Problems:
1. In the passage on intergenerational ties, what region is the focus of Lamb (2000)?
2. Echo the passage on intergenerational ties word for word, starting with "The shaping of intergenerational ties can bear" and going on through "1998, Lamb 2000).".
3. Carry on the passage on intergenerational ties from the point where it stops.

Document text:
◆ ◆ ◆ ◆ ◆

Work on the cultural shaping of intergenerational ties focuses on generation in its genealogical sense as a descent relationship. Interest in intergenerational family relationships has existed since the beginnings of anthropology as a discipline, largely due to the analysis paid by anthropologists to kinship systems. Since about the 1970s, the majority of work on intergenerational ties has come out of the subfield of anthropology of aging, where one of the central research issues has surrounded the degree to which the elderly can expect to receive various forms of support from their younger relatives. Research on intergenerational ties, however, goes well beyond the (interesting and important) problem of how the elderly are cared for, to speak to broader conceptions about the nature of the family, the relationship between individuals, families and the state, and the social-moral order.

Lamb (2000) examines such problems through a focus on West Bengal, India. She finds that Bengalis perceive intergenerational family relations to entail long-term bonds of reciprocal indebtedness extending throughout life and even after death. Juniors provide care for their elderly parents, reconstruct relations with parents as ancestors after death, and ritually nourish these ancestors, as a means of repaying the tremendous ‘debts’ owed for producing and caring for them in infancy and childhood. What parents once gave their children to produce and raise them—such as a body in birth, food, material goods, money, a home, forms of love, the cleaning of urine and excrement— children are expected to provide in return for their parents years later in old age and after death. (Children, for instance, construct new spirit-bodies for their parents as ancestors, parallel to the bodies parents create for their children in birth). Other anthropologists have found that relationships of lifetime intergenerational reciprocity, conceptualized and practiced in varying ways, are not uncommon cross-culturally (see, e.g., Cattell 1990).




The shaping of intergenerational ties can bear significance beyond the family as well, to implicate the social-moral-political conditions of a broader society and nation. Indian discourses, for instance, present close, multigenerational families as signifying a ‘good’ and ‘Indian’ society; whereas disintegrating generational ties—the break-up of joint families, uncared-for old people, independent daughters-in-law—are held to be paradigmatic signs of a widely degenerate ‘modern,’ postcolonial, and urbanizing era (Cohen 1998, Lamb 2000).

Some anthropologists argue that the shaping of intergenerational ties can be understood through scrutinizing surrounding cultural values. Simic (1983) suggests links between an American model of intergenerational relations and a broader cultural orientation toward self-fulfillment and individualism. Children in middle-class, Anglo–American households maintain their own rooms and possessions, and by about age 18 are expected to move out and live separately from their parents. Though parents often extend financial aid to their children after they have left home, Simic observes, ‘it is almost always with the overt rationale of helping them get established as independent units, rather than creating a binding reciprocity of mutual dependence between the two generations.’ In later life, this same ideology prevails: among the aged economic independence is a fundamental value; dependency is ‘demeaning.’

In general, research has shown that in developing countries, intergenerational family relations tend to be closer and more mutually interdependent than in capitalist, industrial settings, although many important exceptions can be found (see Albert and Cattell 1994, Sokolovsky 1990). A wealth of careful, detailed, cross-cultural data on generational ties has been produced by anthropologists, revealing a profound variety in the ways intergenerational relationships are conceived, maintained, practiced, and given value.

◆ ◆ ◆ ◆ ◆

Data extract:

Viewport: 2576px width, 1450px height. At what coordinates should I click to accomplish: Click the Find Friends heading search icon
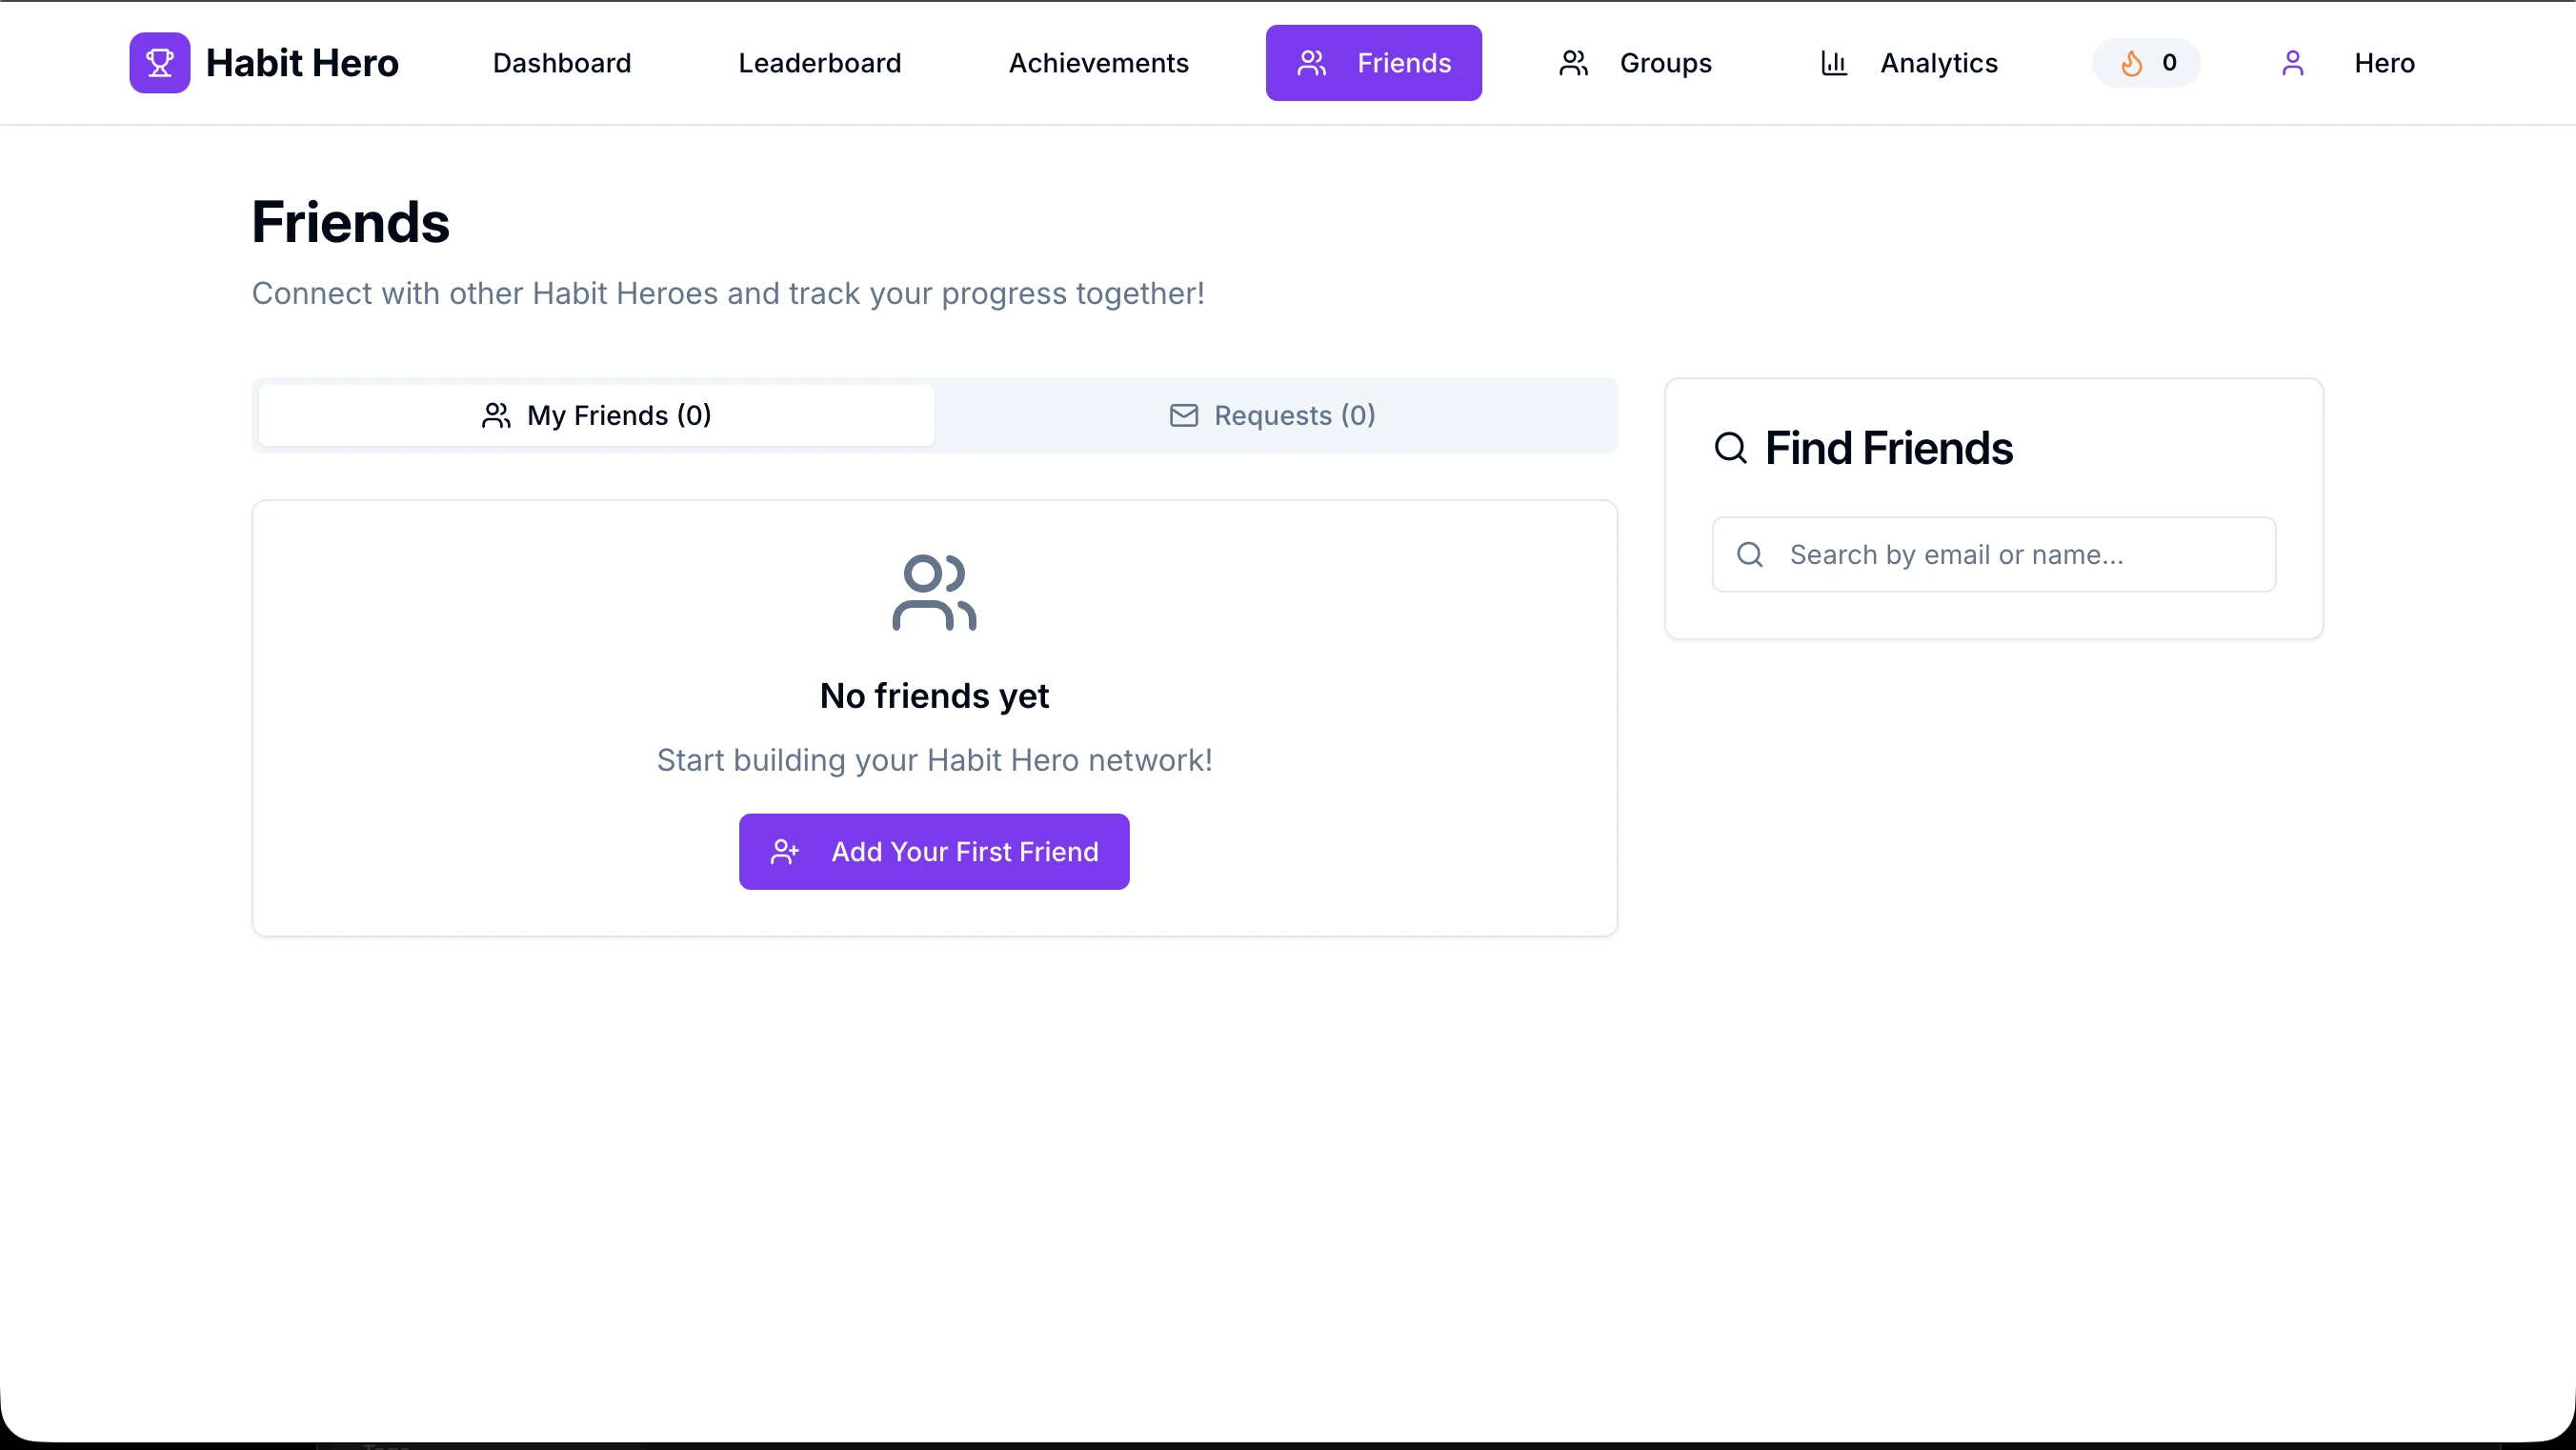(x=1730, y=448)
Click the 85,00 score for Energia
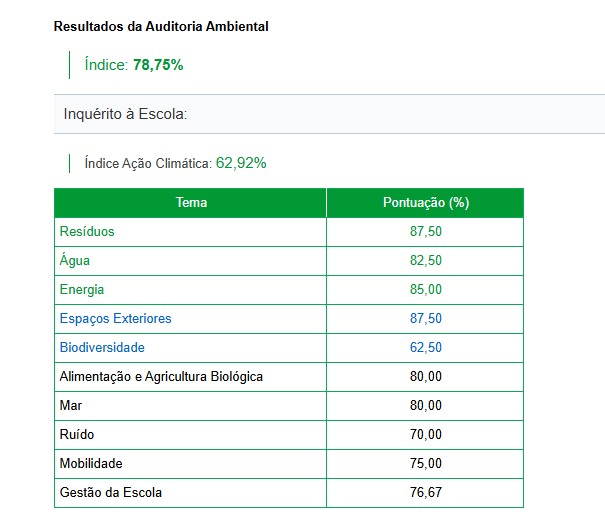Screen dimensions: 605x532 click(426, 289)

◆ ◆ ◆ ◆ ◆

Per-task outputs:
1. West Bengal, India.

2.
The shaping of intergenerational ties can bear significance beyond the family as well, to implicate the social-moral-political conditions of a broader society and nation. Indian discourses, for instance, present close, multigenerational families as signifying a ‘good’ and ‘Indian’ society; whereas disintegrating generational ties—the break-up of joint families, uncared-for old people, independent daughters-in-law—are held to be paradigmatic signs of a widely degenerate ‘modern,’ postcolonial, and urbanizing era (Cohen 1998, Lamb 2000).

3.
2. Generation As An Element Of Social Organization

Anthropologists have also examined the ways social and cultural groups employ some concept of generation to organize social relationships beyond the family. Many cultures group people into generationdefined categories, taking some notion of genealogical succession within the family and extending it to think about broader social relations (Kertzer 1979). Examining generation in this sense, as a principle of social organization, has allowed especially social anthropologists and those concerned with social structure to address questions about the very ordering and continuity of societies (e.g., Baxter and Almagor 1978, Eisenstadt 1956, Fortes 1984).

In some societies, social generational ordering is highly formalized and elaborate. Rituals, variations in dress, forms of speech, permitted behaviors, specialized tasks, and places of residence may sharply distinguish persons of one generational group from another. The most highly institutionalized organizations of generations into social groupings, often referred to as generation-set systems, have been found among a number of East African groups (Baxter and Almagor 1978). In such groups, the generation model is extended so widely as to provide the basis for regulating social relationships in an entire society. Every male is a member of a named generation set, and the generation set a man is in is determined by the generation set his father is in.

The crucial rule in such generation-set systems is that successive genealogical generations of fathers and sons must be socially and politically separated. Some scholars suggest that this is a way of minimizing generational conflict and competition, for instance over wives, land, and political leadership, for members of different generation-sets generally cannot compete over the same resources and privileges. Generation-set systems have almost always been organized around males, and women may be tied to them peripherally as daughters, wives and mothers. Versions of such systems have also been found in Melanesia, among Australian aborigines, and among some Native American groups.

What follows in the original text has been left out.